The parsers would be able to generate diverse and informative errors, that in debug modes could be tagged with where they came from. Parsers could distinguish between tunneling an error generated by another parser and emitting their own...providing more information for tracing tools.

It only took a couple of days to do... most of which was just sorting out a lot of edge cases from being a very thorough client of the relatively untested definitional error infrastructure.

But expect good things from this!

A Bit Of History: How The Previous Model Came To Be

When UPARSE was first conceived (a mere year and a half ago), the combinators were responsible for returning three things:

Whether the parser succeeded or not
A synthesized value
How much of the input was consumed (represented by a series position of the new "current" parse position, which could potentially be at the tail)

(COLLECT and friends necessitated some more nuances, but you only have to worry about it manually if you need fine-grained control. So most combinators look like these are the only results in play, with the other outputs being "autopiped" around by the machinery.)

The second two results would only be applicable if the parser succeeded. So rather than return three results, it aimed to return just two... and fold together the success with some invalid state for the other result.

At first this seemed like it would be best to fold with the series position. This would mean that the position could be either a series value or NULL. That way, NULL could be a valid synthesized product. This came in handy for things like OPT:

>> x: y: <before>

>> did parse [1020] [x: integer! y: opt integer!]
== #[true]  ; parse succeeded

>> x
== 1020

>> y
; null

The first draft used the fledgling multi-return facility to do this, and it had the nice property of working with ELSE. So when a combinator called a parser that failed, it was easy to handle that failure, e.g. to propagate that failure along:

[pos synthesized]: parser input else [return null]
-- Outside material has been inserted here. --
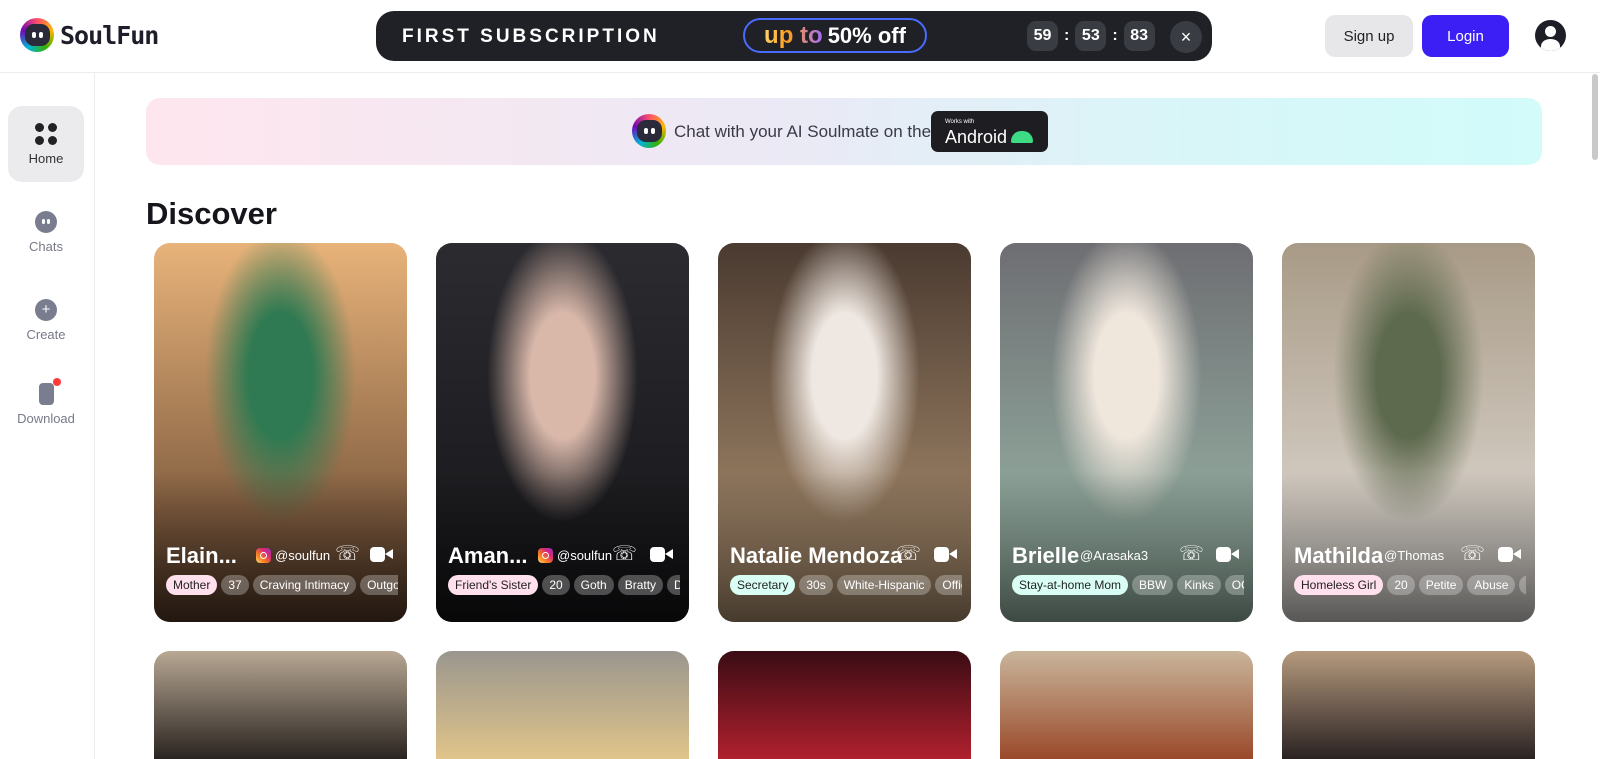  What do you see at coordinates (1550, 36) in the screenshot?
I see `user-circle-icon` at bounding box center [1550, 36].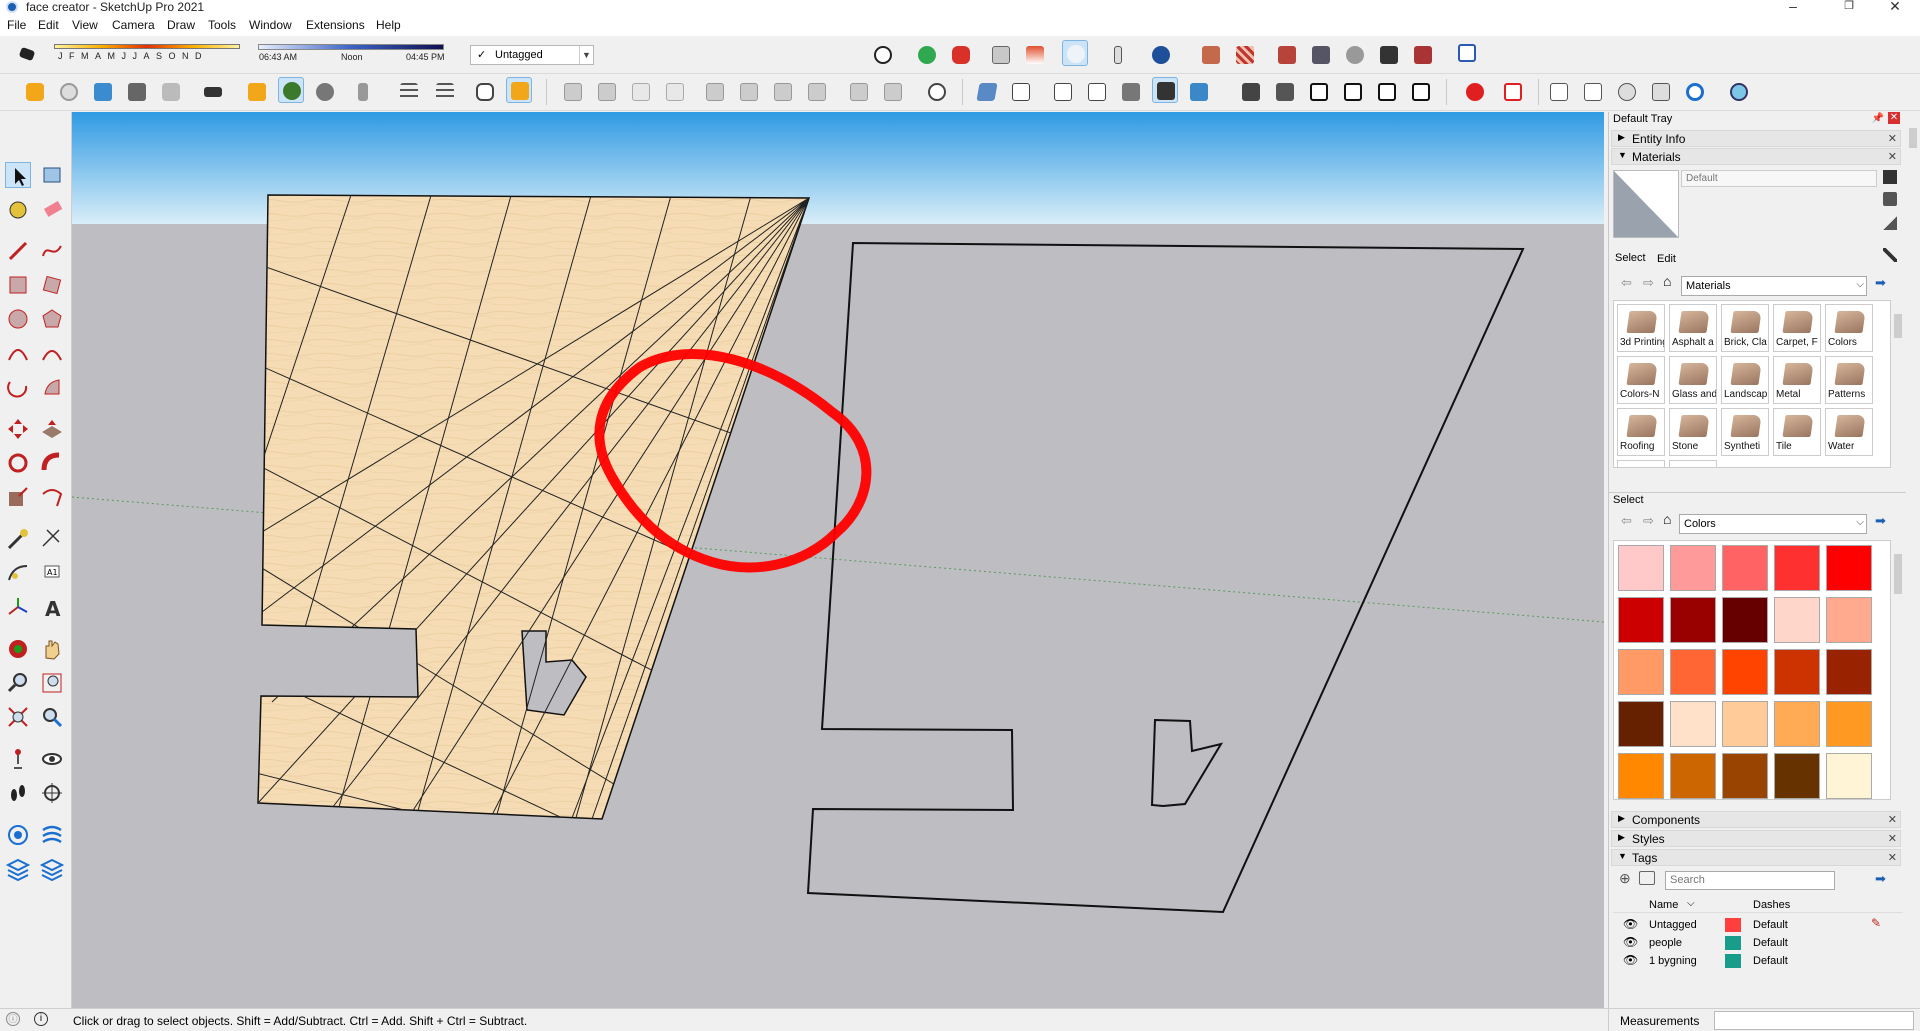 The height and width of the screenshot is (1031, 1920). What do you see at coordinates (1641, 328) in the screenshot?
I see `material-folder: 3d Printing` at bounding box center [1641, 328].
But This Was Reversed... For... Reasons

A mechanical issue came up that VOID could only be represented by the primary return result of a function. If a multi-return argument was going to be returned and convey voids, it would have to use the ^META protocol... and the caller would have to be explicitly aware that the result they got would be pre-quoted by convention.

But I also noticed that some combinators didn't want to advance the input at all, only operate to transform one synthesized product into another. Or that they didn't really need to plug into the overall parse architecture. It seemed like making combinators match as closely to a "normal" function--by putting their synthesized result as the primary result--just made sense.

NULL isotopes were just coming on the scene, which gave a potential way to get out of this: a successful parser which wanted to return NULL would return the isotope form. Pure NULL would be reserved as the signal for isotopic failure. This meant the reversed parameters would be able to work:

[synthesized pos]: parser input else [return null]

Internally, to OPT something like y: opt integer! would not return NULL, but a ~null~ isotope.

But Now, It's Done With Definitional Errors!

[synthesized pos]: parser input except e -> [return raise e]

Here you see the error being intercepted, and then passed on. NULL is free to be dealt with as a normal product without interference. And there's a difference between generating a new error (tagging it with the location in the parse rules and the context) vs. just passing on one that was generated by a subparser--you are actually keeping a record of what happened, to show in logs or otherwise.